Attributing the robust set of numbers to overall good performance, Sanjiv Chadhathe managing director and chief executive of the bank, said there are primarily four pillars to the Q2 numbers.
For one, the quarter was exceptionally good on the credit growth front at 19 percent; secondly, there was a record improvement in the margins, which rose to 3.33 percent.
Thirdly, as against the normal course of cost going up when sales rise, the bank could keep overall costs under tight control (its salary cost went up by just 4 percent); and finally in a rising interest rate regime, normally credit cost goes up but the bank’s credit cost came down, Chadha said in response to a PTI query during its earnings call.
On advances growth of 19 per cent, he said it was led by retail advances soaring 28.4 per cent, driven by home loans, which is a high focus area for the bank, expanding at 19 per cent, personal loans at 172.8 per cent, auto loans at 29.2 percent and education loans logging 23.2 percent growth.
Of the total advances at Rs 8,73,496 crore, domestic advances increased 15 per cent to Rs 7,16,737 crore and international advances clipped at 41.7 per cent.
Total deposits rose 13.6 per cent to Rs 10,90,172 crore, of which domestic deposits rose 10.9 per cent to Rs 9,58,967 crore and international deposits grew 38.3 per cent to Rs 1,31,205 crore.
The agriculture loan portfolio grew 14.1 per cent to Rs 1,14,964 crore, while the gold loan portfolio (including retail and agri) expanded 27.8 per cent to Rs 33,502 crore. The MSME portfolio climbed 13.4 per cent to Rs 1,01,278 crore.
Domestic current account deposits rose 7.9 per cent to Rs 64,873 crore, and domestic savings deposits grew 9.4 per cent to Rs 3,45,278 crore. Overall domestic CASA grew 9.2 percent.
Of the total income, fee-based income jumped by 12.3 per cent to Rs 1,515 crore, getting it an operating income of Rs 12,000 crore, an increase of 7.7 per cent.
The yield on its advances increased to 7.22 per cent as against 6.55 per cent a year ago, as the cost of deposits increased only marginally to 3.59 per cent from 3.52 per cent.
The swelling profit came despite the bank taking a Rs 2,000-crore hit on its books from treasury operations as against a Rs 1,300 crore profit in the year-ago period, Chadha said.
Profit was driven by recovery and write-backs of Rs 5,360 crore as against a net slippage of Rs 4,465 crore.
Chadha said the bank has not marked any accounts for transfer to the national bad bank or NARCL as it is more comfortable with the other recovery models like the NCLT.

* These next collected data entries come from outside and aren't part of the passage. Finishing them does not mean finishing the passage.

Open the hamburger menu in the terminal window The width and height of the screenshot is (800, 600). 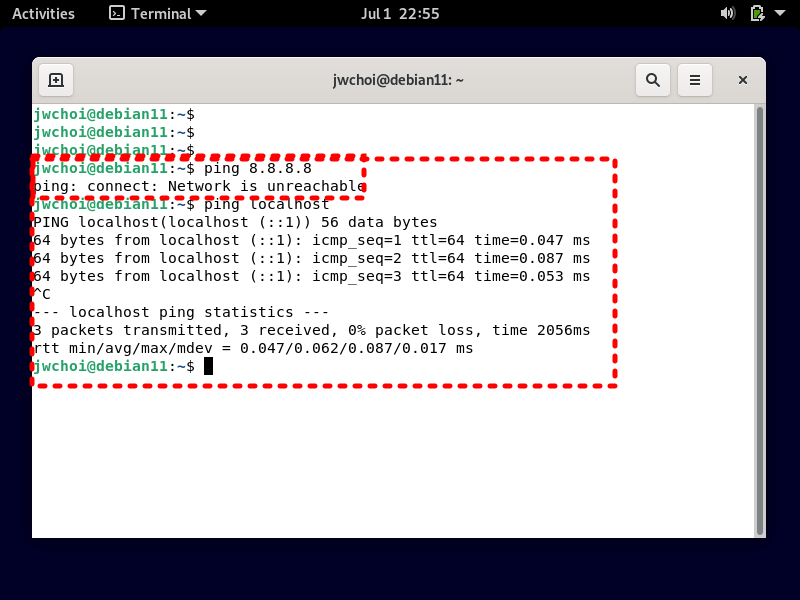click(x=695, y=79)
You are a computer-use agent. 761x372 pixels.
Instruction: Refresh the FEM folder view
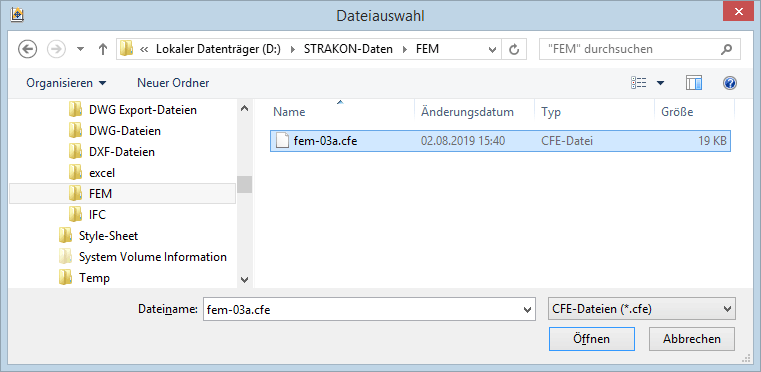point(514,49)
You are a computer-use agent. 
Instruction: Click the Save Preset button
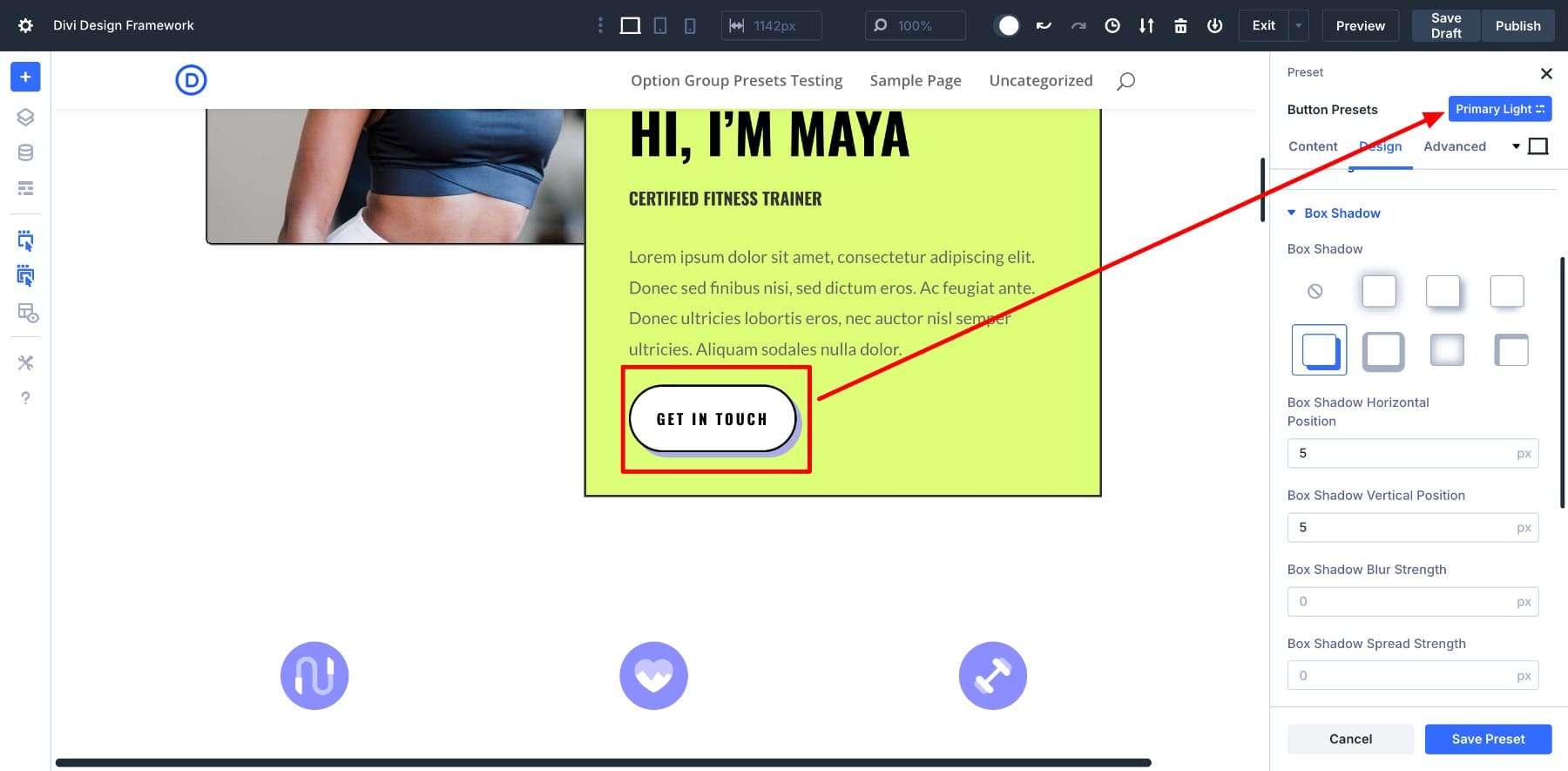point(1488,739)
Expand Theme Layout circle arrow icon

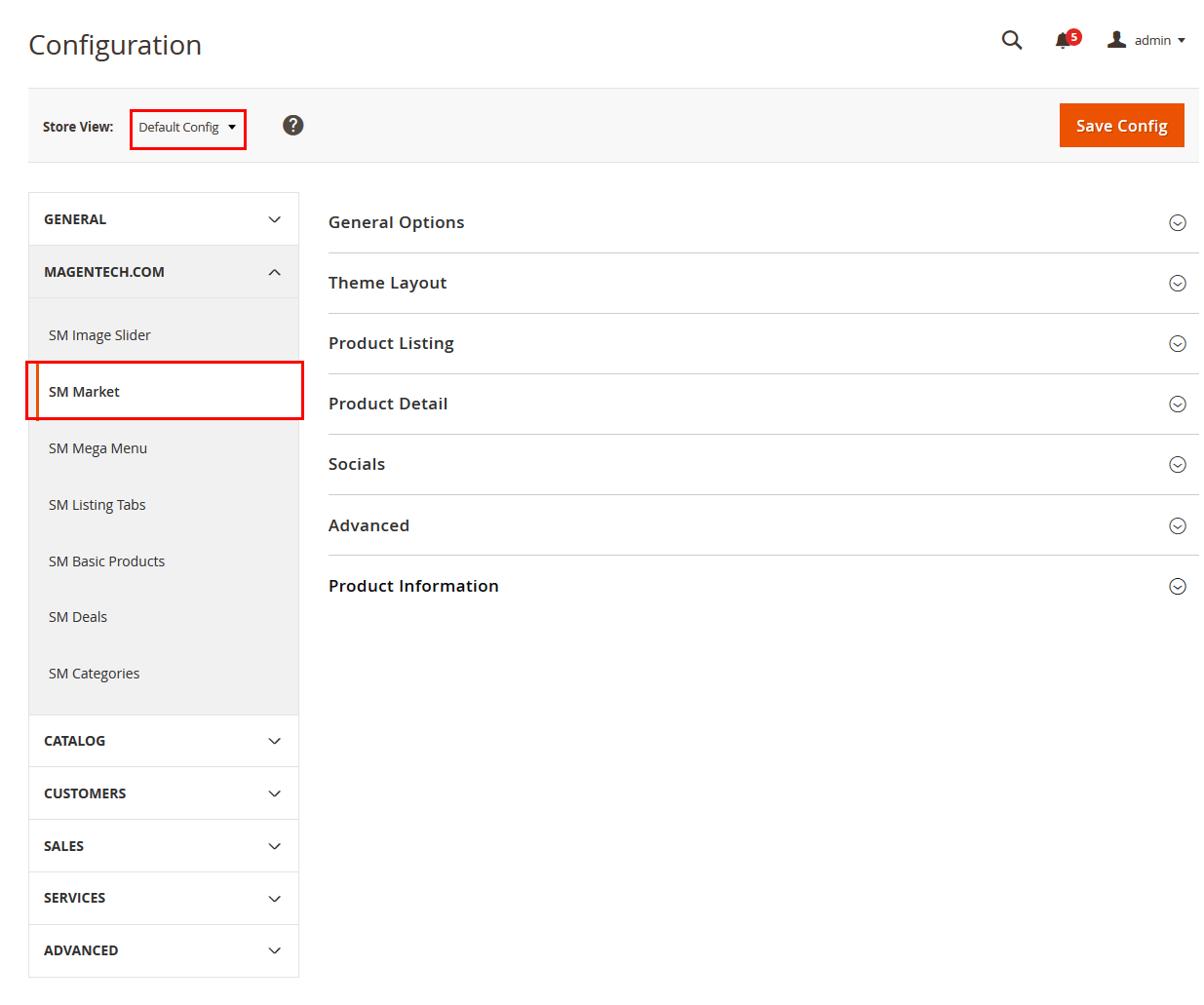[x=1177, y=284]
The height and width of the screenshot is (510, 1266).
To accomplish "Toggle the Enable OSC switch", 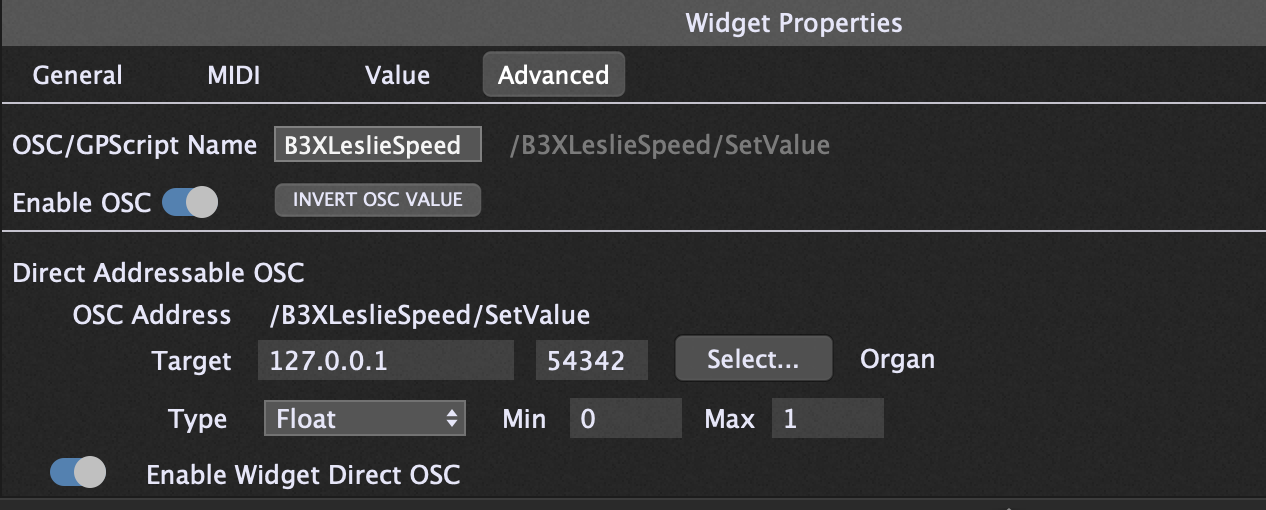I will 189,202.
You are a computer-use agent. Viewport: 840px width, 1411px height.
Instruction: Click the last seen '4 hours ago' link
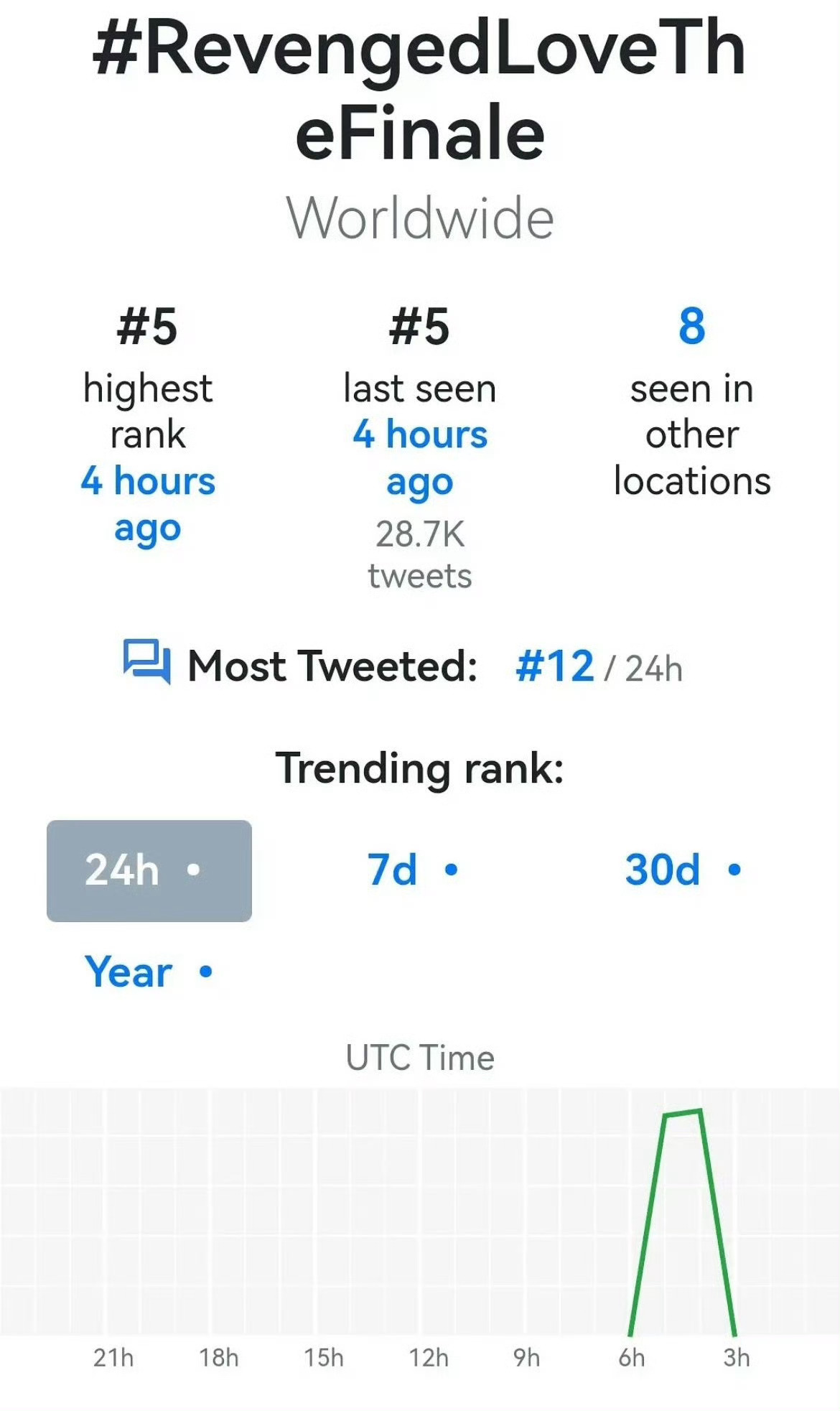point(420,459)
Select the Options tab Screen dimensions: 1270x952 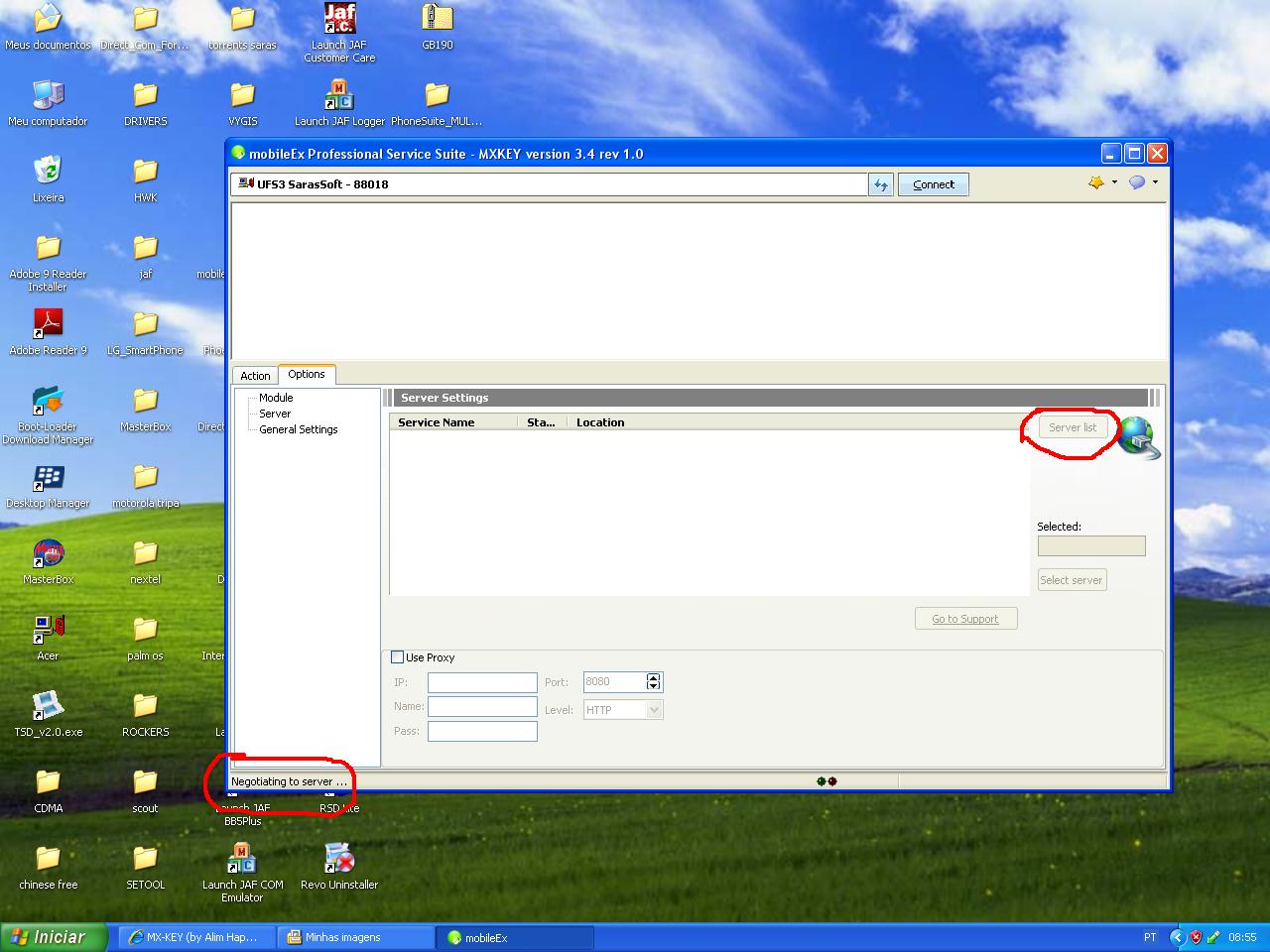[x=307, y=375]
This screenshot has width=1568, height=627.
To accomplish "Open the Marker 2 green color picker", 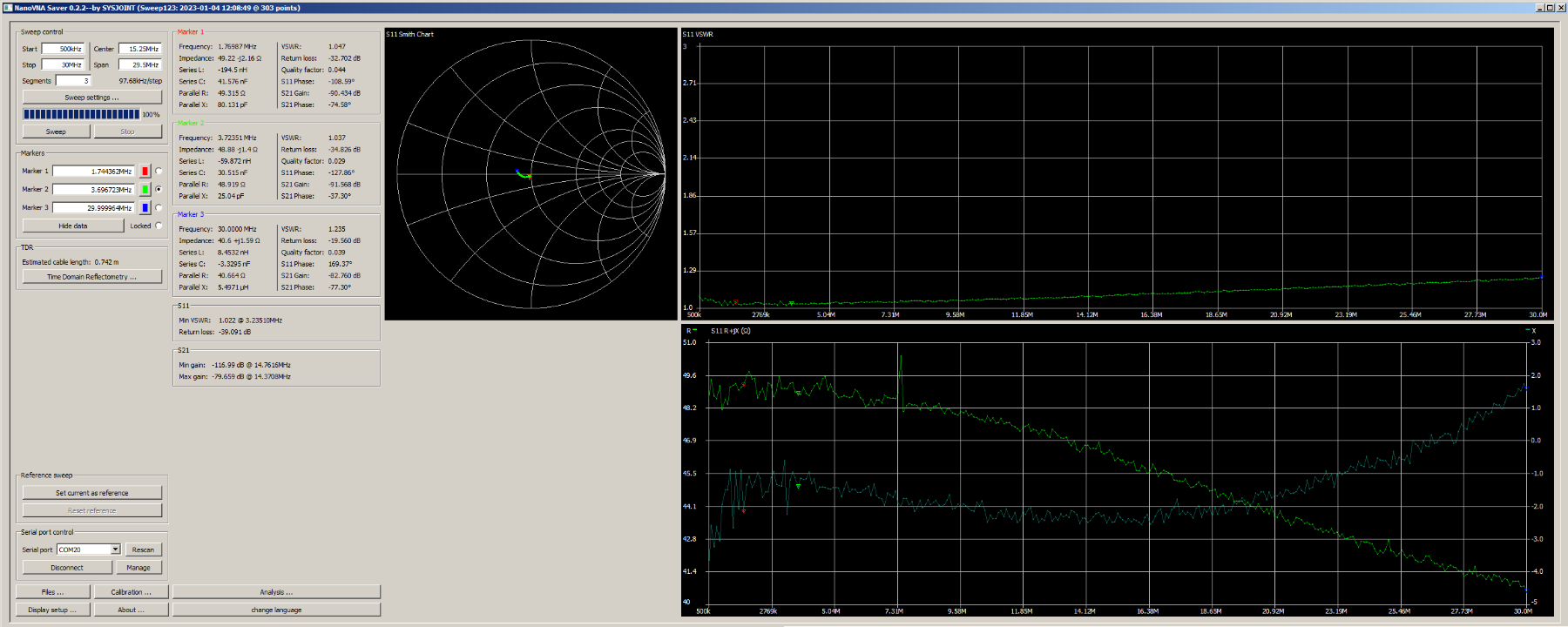I will [145, 190].
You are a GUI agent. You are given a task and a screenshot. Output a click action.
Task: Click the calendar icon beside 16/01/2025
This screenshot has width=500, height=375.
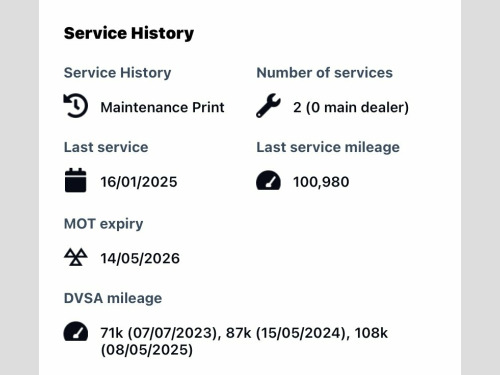point(76,180)

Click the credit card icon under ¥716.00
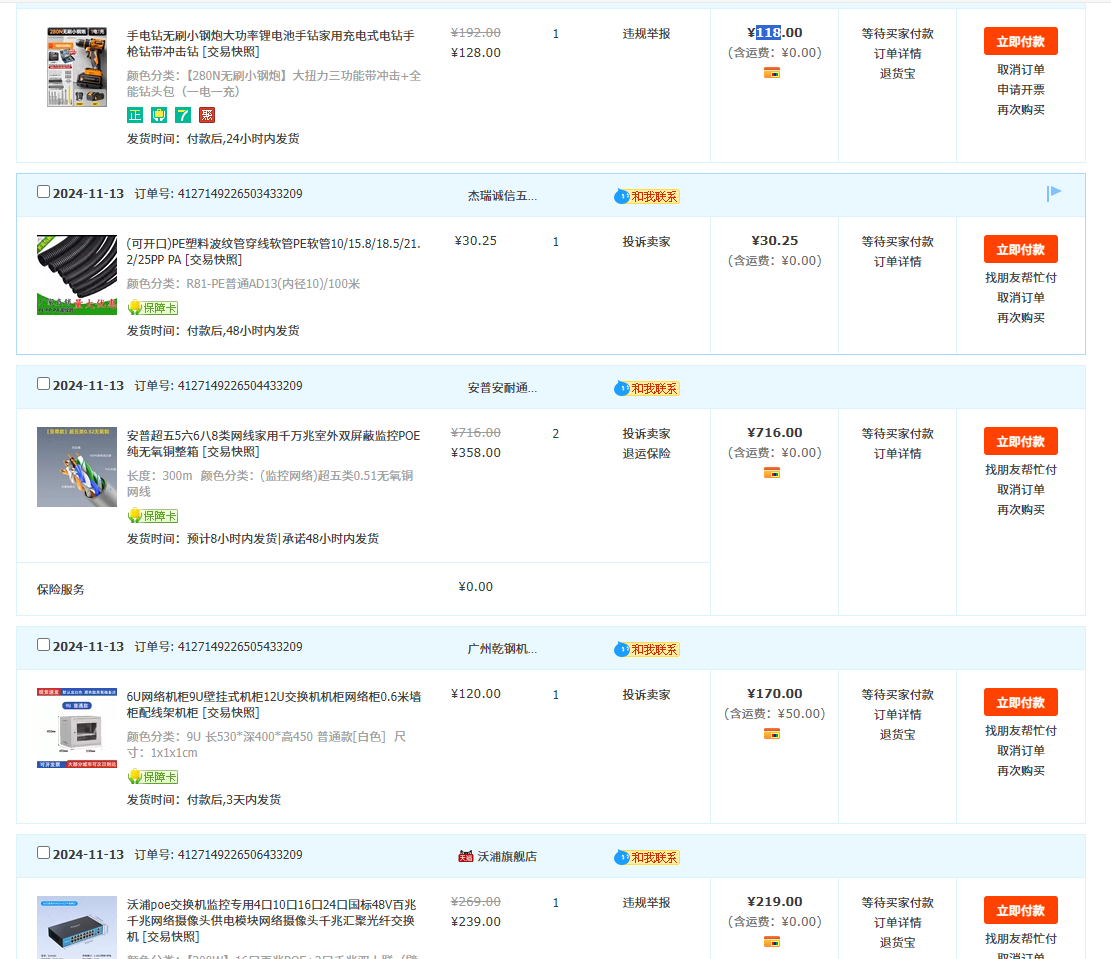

On credit growth sustainability, he said overall it will moderate at the industry level but added that the bank will perform better than the industry average.
He said the corporate book was led mostly by roads, green energy (especially solar) and steel companies.
Capital adequacy ratio declined to 15.25 per cent from 15.55 per cent at the end of September 2021 and accordingly, the provision coverage ratio improved to 79.14 per cent, he said.
On a consolidated basis, net profit increased to Rs 3,400 crore from Rs 2,168 crore.